I hope you know that I am not comparing the scenarios, but just thought you would enjoy the article and how it supports your "theory" (for lack of a better word).
http://www.boston.com/news/local/articles/2006/08/27/i_was_the_sun_the_kids_were_my_planets/?p1=Well_MostPop_Emailed3_HP
Hugs to you & your sweet family! I'd like to think that there standing by Brandon is Kaite...saying the same thing...."look how strong my mom is...look at them enjoying life"...all with a big smile on their faces. I enjoy reading about her, and remembering her with you....kind of make me think that her legacy touches us here in DELAWARE!
Blessings to you!
Love,
Dawn
First of all, happy anniversary to your parents.
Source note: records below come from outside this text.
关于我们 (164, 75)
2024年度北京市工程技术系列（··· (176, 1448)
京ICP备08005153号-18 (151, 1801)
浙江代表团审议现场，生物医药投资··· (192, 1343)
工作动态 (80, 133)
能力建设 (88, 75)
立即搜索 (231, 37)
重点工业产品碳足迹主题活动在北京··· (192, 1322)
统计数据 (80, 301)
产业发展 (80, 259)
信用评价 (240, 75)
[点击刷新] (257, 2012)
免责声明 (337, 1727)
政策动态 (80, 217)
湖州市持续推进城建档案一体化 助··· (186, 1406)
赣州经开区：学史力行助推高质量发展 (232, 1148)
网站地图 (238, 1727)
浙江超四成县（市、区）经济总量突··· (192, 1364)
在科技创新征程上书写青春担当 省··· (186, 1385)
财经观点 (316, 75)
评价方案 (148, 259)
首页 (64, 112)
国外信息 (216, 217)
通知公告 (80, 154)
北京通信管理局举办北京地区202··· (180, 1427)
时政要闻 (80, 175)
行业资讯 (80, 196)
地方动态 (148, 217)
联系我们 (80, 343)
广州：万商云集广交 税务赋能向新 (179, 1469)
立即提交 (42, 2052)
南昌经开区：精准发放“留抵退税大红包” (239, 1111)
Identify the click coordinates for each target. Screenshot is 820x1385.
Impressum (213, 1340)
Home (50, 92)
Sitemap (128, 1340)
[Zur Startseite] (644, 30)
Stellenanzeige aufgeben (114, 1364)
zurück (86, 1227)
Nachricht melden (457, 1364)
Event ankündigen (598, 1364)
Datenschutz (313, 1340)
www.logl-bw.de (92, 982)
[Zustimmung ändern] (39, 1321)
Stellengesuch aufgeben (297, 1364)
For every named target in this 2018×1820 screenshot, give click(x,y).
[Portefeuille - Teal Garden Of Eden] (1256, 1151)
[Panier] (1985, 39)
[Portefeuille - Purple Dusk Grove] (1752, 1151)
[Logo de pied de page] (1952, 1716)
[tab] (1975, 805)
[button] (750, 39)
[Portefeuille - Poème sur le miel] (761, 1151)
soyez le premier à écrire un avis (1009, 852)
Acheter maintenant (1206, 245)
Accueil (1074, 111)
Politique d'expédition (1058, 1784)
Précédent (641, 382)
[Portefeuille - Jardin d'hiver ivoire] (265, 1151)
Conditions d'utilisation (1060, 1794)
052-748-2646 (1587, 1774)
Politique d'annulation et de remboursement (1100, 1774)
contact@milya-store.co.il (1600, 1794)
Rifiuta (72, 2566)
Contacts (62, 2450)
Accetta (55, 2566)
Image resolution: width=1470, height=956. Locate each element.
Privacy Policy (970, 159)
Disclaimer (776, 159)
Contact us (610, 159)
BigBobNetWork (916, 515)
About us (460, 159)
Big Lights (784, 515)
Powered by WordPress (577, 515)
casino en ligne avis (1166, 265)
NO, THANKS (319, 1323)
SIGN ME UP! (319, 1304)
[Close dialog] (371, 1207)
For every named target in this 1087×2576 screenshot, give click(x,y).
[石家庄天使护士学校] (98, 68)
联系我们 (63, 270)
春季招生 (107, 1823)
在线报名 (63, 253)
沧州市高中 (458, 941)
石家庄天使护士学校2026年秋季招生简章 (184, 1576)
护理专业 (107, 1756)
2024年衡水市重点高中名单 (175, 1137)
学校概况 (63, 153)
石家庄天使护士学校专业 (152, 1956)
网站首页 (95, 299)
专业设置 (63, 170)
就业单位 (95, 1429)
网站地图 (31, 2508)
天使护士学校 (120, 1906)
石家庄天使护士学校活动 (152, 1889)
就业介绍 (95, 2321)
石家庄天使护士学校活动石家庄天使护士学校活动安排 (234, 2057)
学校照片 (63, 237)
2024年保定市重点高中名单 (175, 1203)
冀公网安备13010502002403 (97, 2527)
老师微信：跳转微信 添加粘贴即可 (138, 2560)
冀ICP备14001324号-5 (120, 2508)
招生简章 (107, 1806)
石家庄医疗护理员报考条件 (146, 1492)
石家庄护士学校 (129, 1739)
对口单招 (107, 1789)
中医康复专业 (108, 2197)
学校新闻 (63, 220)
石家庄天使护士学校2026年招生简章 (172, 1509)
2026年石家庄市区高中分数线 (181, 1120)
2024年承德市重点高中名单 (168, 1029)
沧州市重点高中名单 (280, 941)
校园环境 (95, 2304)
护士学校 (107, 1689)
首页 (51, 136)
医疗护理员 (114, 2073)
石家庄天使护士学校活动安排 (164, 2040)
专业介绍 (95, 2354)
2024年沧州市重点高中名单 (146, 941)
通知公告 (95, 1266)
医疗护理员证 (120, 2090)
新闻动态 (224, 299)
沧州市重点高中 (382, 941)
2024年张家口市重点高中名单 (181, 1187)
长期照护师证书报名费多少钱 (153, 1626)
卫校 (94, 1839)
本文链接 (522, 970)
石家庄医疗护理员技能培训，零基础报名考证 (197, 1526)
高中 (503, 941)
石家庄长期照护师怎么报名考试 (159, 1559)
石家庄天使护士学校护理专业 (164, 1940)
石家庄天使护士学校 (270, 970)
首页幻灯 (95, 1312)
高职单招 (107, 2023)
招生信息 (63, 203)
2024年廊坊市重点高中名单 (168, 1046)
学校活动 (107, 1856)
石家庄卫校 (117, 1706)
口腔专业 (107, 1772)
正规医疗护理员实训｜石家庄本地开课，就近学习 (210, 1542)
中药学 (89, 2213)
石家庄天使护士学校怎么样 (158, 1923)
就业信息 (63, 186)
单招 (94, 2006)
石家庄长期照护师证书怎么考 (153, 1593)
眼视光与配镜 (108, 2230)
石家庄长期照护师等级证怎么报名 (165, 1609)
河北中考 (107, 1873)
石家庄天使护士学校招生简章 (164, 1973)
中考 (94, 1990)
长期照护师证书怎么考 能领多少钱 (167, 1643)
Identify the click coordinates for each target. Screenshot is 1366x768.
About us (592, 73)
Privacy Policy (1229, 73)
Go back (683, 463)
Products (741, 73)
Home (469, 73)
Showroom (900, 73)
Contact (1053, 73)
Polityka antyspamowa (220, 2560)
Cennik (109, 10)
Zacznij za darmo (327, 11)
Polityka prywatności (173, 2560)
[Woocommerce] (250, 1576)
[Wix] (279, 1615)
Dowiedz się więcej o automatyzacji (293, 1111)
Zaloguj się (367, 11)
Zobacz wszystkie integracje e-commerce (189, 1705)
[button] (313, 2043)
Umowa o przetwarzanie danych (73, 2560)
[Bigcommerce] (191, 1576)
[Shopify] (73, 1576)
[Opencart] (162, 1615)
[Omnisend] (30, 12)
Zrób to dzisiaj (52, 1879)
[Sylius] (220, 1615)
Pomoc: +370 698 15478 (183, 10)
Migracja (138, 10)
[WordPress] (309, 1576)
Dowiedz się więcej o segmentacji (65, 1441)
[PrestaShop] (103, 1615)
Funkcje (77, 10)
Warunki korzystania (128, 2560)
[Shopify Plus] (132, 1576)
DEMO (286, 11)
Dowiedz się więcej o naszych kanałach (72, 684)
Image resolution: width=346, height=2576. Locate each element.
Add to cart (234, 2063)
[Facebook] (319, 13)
So sweet. : )
You know the grief thing is hard. My hubby and I rarely say a word about it to each other, although we are both silently going through the same things. There are times I just cry and he lets me do that. Be thankful you had friends etc who will talk to you about Katie during these hard days. I have one friend that acknowledges the two special days. That's it. So I'm glad you have people in your life that commemorate with you.
I'm glad you had a great vacation..I love seeing pics of your smiling faces. : )
You vacation photos are fabulous! You are so not alone in having different ways of coping with loss.
Your parents are tremendous, and I wish them many, many more years of healthy happiness together.
I find the "differences" between male and female ways of processing emotions, especially grief and anxiety, so difficult. I'm glad that you and Gregg seem to have found a workable compromise.
I love "remembering" your precious Katie, whom you have so vividly brought to life on this website.
Karen B.
OMG! This is the first I've realized how TALL David has grown!
I'm so glad you spent Katie's day enjoying a place she too would have loved. I'm sure you felt her in the breezes -- even without Gregg's total support, you are never alone.
Katie's Heaven Anniversary and Joey's Birthday are side-by-side, a day apart. I tend to be preoccupied with my own preparation, our family memorial, and "bracing" for the day, but I never forget you or your Katie. Never. I will always remember that beautiful girl that lit up earth and heaven. I can't wait to meet her and I will stand vigil with you till that day.
Much love to a beautiful mama, and big hugs.